Ten Fool Proof Ways To Fail in Couples Therapy
By Dr. Bonnie Ray Kennan, MFT
- Only come to therapy in CRISIS or six years after your relationship has gone sour.
- Keep in mind that your ultimate goal in couple’s therapy is to prove that you are right and your partner is wrong.
- In the couple’s session, provide DETAILED evidence to enlighten your therapist as to how incorrigible your spouse is. Employ a variety of strategies to evoke your therapist’s sympathy for your marital misery.
- Always operate on the assumption that your partner’s motives are bad and that your motives are good.
- Find ways to humiliate your partner in the session. Be creative.
- If, for any reason, things get too uncomfortable in the session, fold your arms tightly and give both the therapist and your partner the “silent treatment.”
- If your partner gets too emotional, roll your eyes, and dismiss him/her with a wave of your hand.
- When your therapist makes a suggestion let her know you have already tried it and that “it didn’t work”. Always start your reply with the words “yes, but….”
- Just before you walk out of your therapy session, drop a “bomb” which will insure a nasty fight with your partner that will continue in the parking lot and on the way home.
- If all else fails, use couple’s therapy to conveniently end your marriage. That way, you can always impress the new person in your life, all your friends, and yourself that at least you TRIED.
Most couples come to couple’s therapy courageously and with the best of intentions. Even still, they all too often fall into these traps and set themselves up to fail. When we see a couple communicating ineffectively in the office, we use this to show us how the couple interacts at home. These communication strategies are misguided and ineffective. A skilled therapist understands that both people are simply making their best effort at getting their needs met. The bitter and painful communication patterns are a starting point for the work. They provide the therapist with valuable information as well as an opportunity to teach couples a more effective way to engage and connect.

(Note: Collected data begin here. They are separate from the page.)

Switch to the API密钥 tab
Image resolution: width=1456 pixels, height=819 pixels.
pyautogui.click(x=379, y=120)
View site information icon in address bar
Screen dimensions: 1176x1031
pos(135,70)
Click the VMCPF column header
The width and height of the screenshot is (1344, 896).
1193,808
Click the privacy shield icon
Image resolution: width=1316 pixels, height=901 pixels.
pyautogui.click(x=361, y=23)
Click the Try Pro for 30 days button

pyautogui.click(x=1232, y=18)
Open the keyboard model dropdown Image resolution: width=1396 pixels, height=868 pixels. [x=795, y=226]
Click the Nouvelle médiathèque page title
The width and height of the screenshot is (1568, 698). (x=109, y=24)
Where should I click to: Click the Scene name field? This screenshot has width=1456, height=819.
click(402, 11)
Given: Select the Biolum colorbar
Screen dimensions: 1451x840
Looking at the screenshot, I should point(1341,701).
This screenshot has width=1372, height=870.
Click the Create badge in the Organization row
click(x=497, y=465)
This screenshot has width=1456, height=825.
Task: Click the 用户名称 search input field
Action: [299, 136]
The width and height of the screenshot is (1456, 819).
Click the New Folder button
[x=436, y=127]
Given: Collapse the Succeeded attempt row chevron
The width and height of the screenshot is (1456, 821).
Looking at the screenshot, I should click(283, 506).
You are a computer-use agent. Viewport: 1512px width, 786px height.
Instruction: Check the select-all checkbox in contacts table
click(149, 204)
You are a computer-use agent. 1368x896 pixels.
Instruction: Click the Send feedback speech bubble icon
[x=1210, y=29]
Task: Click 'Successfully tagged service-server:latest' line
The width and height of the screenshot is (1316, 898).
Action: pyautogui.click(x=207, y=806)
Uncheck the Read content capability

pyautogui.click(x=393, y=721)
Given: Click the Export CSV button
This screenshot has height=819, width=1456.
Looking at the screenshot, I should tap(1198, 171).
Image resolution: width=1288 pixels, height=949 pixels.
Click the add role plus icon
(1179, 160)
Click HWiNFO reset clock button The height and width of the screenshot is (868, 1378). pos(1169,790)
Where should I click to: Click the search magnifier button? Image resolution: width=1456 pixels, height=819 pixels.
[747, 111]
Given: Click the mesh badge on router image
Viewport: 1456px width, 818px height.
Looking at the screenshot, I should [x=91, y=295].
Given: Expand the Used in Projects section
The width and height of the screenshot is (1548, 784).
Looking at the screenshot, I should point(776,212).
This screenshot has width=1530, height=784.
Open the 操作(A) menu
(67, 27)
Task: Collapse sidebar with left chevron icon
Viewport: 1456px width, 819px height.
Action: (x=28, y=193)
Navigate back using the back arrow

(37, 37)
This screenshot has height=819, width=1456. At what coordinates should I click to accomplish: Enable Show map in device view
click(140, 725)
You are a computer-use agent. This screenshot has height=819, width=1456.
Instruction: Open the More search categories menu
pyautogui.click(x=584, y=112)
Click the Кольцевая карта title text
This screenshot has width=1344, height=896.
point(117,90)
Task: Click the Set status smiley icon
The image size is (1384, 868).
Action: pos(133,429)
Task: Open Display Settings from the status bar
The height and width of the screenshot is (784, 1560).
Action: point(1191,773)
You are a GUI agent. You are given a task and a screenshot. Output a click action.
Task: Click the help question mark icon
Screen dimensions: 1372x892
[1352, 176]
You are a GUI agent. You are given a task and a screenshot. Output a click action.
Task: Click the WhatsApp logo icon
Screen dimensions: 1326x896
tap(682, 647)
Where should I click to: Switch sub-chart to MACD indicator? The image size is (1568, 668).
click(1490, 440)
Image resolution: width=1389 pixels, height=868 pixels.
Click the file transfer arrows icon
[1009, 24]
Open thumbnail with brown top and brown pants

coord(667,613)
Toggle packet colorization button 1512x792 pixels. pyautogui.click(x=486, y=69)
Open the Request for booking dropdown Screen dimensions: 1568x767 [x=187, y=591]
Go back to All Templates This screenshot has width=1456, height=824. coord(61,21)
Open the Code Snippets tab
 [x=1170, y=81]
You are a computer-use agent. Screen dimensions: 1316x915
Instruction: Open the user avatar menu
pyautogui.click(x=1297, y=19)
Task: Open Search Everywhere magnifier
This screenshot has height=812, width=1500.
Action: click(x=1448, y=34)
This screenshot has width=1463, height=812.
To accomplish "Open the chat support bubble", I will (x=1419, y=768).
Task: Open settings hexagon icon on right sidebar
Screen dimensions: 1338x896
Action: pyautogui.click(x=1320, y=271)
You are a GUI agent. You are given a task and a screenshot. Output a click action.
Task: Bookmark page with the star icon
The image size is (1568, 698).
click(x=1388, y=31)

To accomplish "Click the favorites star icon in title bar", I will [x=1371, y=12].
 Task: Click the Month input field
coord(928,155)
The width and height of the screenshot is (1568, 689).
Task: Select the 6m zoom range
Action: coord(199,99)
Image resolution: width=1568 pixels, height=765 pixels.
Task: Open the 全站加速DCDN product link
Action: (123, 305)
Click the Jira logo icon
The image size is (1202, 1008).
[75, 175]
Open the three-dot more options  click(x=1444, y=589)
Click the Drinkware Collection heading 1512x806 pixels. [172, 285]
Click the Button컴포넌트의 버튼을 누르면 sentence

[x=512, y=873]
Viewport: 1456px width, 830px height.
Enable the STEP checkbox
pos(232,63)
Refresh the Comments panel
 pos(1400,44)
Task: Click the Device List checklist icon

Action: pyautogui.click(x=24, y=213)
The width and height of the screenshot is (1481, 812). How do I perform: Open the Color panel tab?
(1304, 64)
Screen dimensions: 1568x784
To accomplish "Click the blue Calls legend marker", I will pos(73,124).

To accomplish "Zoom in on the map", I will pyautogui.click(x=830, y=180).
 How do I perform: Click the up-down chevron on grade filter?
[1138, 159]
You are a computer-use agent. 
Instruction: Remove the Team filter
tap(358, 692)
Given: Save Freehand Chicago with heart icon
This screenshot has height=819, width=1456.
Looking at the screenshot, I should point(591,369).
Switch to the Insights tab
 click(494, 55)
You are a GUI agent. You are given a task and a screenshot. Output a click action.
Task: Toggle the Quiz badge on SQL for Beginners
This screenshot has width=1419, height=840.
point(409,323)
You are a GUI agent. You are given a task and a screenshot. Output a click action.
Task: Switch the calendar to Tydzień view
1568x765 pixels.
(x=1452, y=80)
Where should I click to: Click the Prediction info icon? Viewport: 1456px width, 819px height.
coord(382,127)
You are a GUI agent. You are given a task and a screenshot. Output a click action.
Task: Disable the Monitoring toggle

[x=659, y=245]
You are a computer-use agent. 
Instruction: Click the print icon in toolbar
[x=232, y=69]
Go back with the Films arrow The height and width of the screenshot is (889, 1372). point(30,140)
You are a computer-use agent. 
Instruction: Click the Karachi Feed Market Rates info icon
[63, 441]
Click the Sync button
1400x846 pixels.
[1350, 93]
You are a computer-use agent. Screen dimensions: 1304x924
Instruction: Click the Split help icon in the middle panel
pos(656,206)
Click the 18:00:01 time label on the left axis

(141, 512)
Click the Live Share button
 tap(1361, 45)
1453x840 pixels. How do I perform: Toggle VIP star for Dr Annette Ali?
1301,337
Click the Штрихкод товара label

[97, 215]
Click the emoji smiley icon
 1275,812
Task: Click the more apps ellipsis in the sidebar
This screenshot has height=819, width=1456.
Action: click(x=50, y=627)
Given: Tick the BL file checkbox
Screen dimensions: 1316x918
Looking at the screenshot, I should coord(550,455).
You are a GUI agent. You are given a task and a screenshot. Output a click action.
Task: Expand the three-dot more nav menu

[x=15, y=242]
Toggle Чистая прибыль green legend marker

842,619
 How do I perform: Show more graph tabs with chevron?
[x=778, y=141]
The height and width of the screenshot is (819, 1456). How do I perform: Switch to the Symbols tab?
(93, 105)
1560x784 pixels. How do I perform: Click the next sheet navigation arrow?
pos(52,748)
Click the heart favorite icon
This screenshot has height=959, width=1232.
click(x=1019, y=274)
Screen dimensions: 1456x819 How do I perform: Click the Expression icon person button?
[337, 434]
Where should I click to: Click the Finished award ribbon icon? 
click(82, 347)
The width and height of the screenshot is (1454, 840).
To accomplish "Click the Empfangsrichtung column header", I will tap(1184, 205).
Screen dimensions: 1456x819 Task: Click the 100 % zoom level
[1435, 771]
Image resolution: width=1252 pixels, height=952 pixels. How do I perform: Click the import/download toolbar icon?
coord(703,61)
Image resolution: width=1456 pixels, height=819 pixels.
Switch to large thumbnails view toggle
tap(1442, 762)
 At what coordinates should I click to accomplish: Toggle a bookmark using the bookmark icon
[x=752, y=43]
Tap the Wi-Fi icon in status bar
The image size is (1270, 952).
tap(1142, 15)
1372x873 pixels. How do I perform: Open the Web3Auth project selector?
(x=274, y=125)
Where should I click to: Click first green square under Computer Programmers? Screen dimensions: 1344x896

Prominent marital researcher, John Gottman, has observed couples as they relate to each other. For over thirty years, his work has led him to predict (with more than 90% accuracy) which marriages will last and which will fail, simply by watching how the couple interacts with each other. Dr. Gottman has identified the behaviors that healthy, happy and loving couples engage in that result in long lasting marriages, as well as the unhealthy patterns of conflicted, disillusioned and unhappy couples. Using these findings as a blue print, couples will be gently led through the process of relinquishing painful, destructive, and ineffective habits while building a strong, marital friendship. Couple’s therapy can provide an opportunity for a second chance to have the marriage you always wanted.